Finally, let's do some random color adjustments to augment our dataset and normalize the color values using [tf.data.Dataset.map](https://www.tensorflow.org/api_docs/python/tf/data/Dataset#map).

In [0]:
def preprocess_image(example, perturb=True):
  image = example['image']
  
  if perturb:
    # augment dataset by perturbing colors
    image = tf.image.random_brightness(image, max_delta=63. / 255.)
    image = tf.image.random_saturation(image, lower=0.5, upper=1.5)
    image = tf.image.random_contrast(image, lower=0.2, upper=1.8)

  example['image'] = tf.image.per_image_standardization(image)
  return example


fig, axes = setup_fig()
  
single_dataset = single_dataset.map(
    preprocess_image, num_parallel_calls=tf.data.experimental.AUTOTUNE)
for example, ax in zip(single_dataset, axes):
  image = example['image']
#   renormalize for visualization only
  image = image - tf.reduce_min(image, axis=(0, 1))
  image = image / tf.reduce_max(image, axis=(0, 1))
  example_vis(
      example, ax, multiple_targets=False, show_heads=False)

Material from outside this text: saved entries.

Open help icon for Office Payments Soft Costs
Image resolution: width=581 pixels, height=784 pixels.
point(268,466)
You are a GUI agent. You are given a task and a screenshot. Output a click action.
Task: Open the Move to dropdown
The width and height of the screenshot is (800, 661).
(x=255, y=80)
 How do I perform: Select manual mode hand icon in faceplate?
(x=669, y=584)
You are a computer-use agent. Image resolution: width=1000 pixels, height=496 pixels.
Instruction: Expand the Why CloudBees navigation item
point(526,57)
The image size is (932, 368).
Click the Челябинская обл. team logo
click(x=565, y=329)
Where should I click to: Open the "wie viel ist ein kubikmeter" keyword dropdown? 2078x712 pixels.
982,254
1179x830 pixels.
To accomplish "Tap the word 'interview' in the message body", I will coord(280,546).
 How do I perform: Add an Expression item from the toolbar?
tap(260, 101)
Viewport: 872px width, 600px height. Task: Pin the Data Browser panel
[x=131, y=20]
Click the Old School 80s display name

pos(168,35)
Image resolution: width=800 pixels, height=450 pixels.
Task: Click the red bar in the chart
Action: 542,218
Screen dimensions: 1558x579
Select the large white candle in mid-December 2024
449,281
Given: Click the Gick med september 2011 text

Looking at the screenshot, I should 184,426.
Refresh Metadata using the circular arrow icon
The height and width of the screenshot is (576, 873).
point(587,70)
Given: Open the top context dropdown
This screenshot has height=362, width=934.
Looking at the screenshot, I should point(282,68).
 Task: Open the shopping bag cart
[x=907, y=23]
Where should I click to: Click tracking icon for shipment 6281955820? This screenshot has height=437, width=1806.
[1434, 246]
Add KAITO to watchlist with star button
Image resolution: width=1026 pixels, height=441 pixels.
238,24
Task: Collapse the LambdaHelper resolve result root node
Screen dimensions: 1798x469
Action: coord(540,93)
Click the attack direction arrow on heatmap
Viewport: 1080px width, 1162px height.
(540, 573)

Exercise: random data augmentation can improve network performance. Above we have randomly modified image properties. Play with the above `crop_and_resize_and_augment` function to randomly perturb the center/scale. If you're feeling brave, you can also try:
* flipping the image left-right. You'll also have to change the `x`-values of your joints and reorder indices (left hands look different to right hands!). Check out `tensorflow_datasets.human_pos.skeleton.Skeleton.flip_left_right_indices`);
* use a third-party image manipulation library like `cv2` along with `tf.py_function` to randomly _rotate_ your examples by a small angle. You'll also have to rotate your joints.
* Some models target heatmaps rather than single points. Transform `joints` into a heatmap by setting values on a grid equal to a Gaussian centered at each joint position.
 

## Make Something Awesome!

Once you're happy with your input examples, use standard `tf.data.Dataset` tools, wire up a model, choose a loss function and away you go! Note `tfds.load` automatically applies `tf.data.Dataset.prefetch`, so no need to call it again.

In [0]:
single_dataset = single_dataset.repeat().shuffle(1024).batch(32)
single_dataset = single_dataset.prefetch(tf.data.experimental.AUTOTUNE)

# model = make_model(...)
# model.fit(...)

In [0]:
# The complete pipeline for single-target inference for convenience
datasets = tfds.load('mpii_human_pose')
AUTOTUNE = tf.data.experimental.AUTOTUNE
train_dataset = datasets['train'].flat_map(
    flat_map_fn).map(preprocess_image, num_parallel_calls=AUTOTUNE)
train_dataset = train_dataset.repeat().shuffle(1024).batch(32).prefetch(
    AUTOTUNE)
    
test_dataset = datasets['test'].flat_map(flat_map_fn).map(
    lambda image: preprocess_image(image, perturb=False),
    num_parallel_calls=AUTOTUNE).batch(32)

In [0]:
plt.show()  # for users who download the `.py` file